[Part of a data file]
----

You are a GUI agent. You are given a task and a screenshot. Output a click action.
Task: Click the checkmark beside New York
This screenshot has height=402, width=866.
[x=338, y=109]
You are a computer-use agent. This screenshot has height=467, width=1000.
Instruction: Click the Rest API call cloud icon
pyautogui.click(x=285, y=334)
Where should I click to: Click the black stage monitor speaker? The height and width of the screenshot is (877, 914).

----

Goal :: Copy out every one of the records above word for word, keeping each line unchanged and in the same order.

Answer in full ::
You are a GUI agent. You are given a task and a screenshot. Output a click action.
Task: Click the checkmark beside New York
This screenshot has height=402, width=866.
[x=338, y=109]
You are a computer-use agent. This screenshot has height=467, width=1000.
Instruction: Click the Rest API call cloud icon
pyautogui.click(x=285, y=334)
Where should I click to: Click the black stage monitor speaker? The height and width of the screenshot is (877, 914).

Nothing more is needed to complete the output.